The relevant part of the code snippet is:
char T[2];
scanf("%s", &T);
&T is a pointer to the array of two characters (char (*)[2]). This is not the type that scanf needs for a %s specifier: it needs a pointer to a character (char *). So the behavior of the program is undefined.
The correct way to write this program, as you know, is
char T[2];
scanf("%s", T);
Since T is an array, when it is used in most contexts, it “decays” to a pointer to the first character: T is equivalent to &(T[0]) which has the type char *. This decay does not happen when you take the address of the array (&T) or its size (sizeof(T)).
In practice, almost all platforms use the same representation for all pointers to the same address. So the compiler generates exactly the same code for T and &T. There are some rare platforms that may generate different code (I've heard of them but I couldn't name one). Some platforms use different encodings for “byte pointers” and “word pointers”, because their processor natively addresses words, not bytes. On such platforms, an int * and a char * that point to the same address have different encodings. A cast between those types converts the value, but misuse in something like a variable argument list would result in the wrong address. I would expect such platforms to use byte addresses for a char array, however. There are also rare platforms where a pointer encodes not only the address of the data, but also some type or size information. However, on such platforms, the type and size information would have to be equivalent: it's a block of 2 bytes, starting at the address of T, and addressable byte by byte. So this particular mistake is unlikely to have any practical impact.
Note that it would be completely different if you had a pointer instead of an array in the first place:
char *T; // known to point to an array of two characters
scanf("%s", &T); // bad
Here &T is a pointer to the location in memory that contains the address of the character array. So scanf would write the characters that it reads at the location where the pointer T is stored in memory, not at the location that T points to. Most compilers analyze the format string of functions like printf and scanf and so would emit an error message.

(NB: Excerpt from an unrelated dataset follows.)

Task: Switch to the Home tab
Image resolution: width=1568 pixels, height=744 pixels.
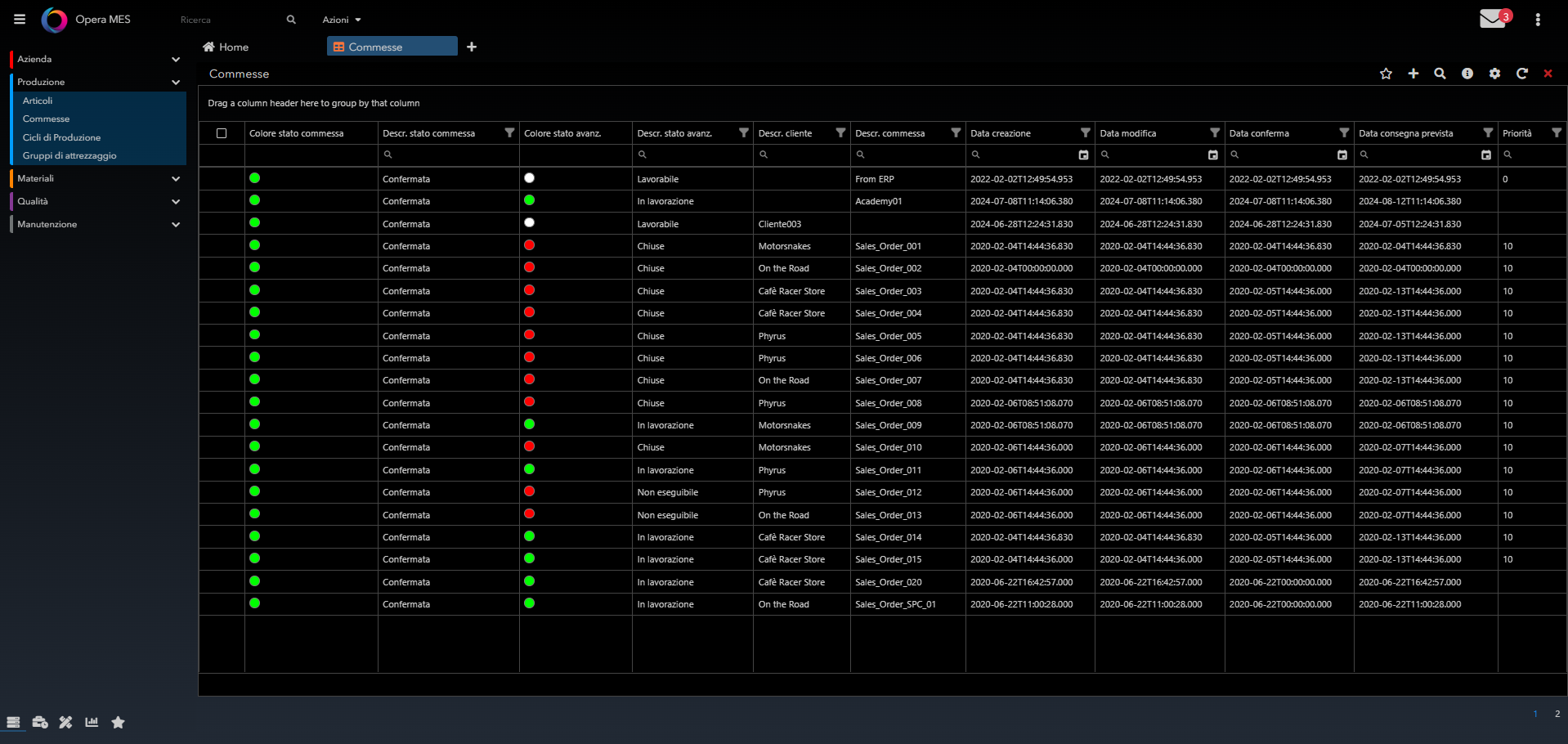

Note that char T[2] only has room for two characters, and this includes the null byte at the end of the string. So scanf("%s", T) only has room to read a single character. If the input contains more than one non-whitespace character at this point, the program will overflow the buffer. To read a single character and make it a one-character string, use
char T[2];
scanf("%c", T);
T[1] = 0;
Unlike scanf("%s", T), this reads any character, even whitespace. To read a string with a length limit, add a limit to the %s specification. You should never use an unlimited %s in scanf since this will read as much input as is available, regardless of how much room there is to store this input in memory.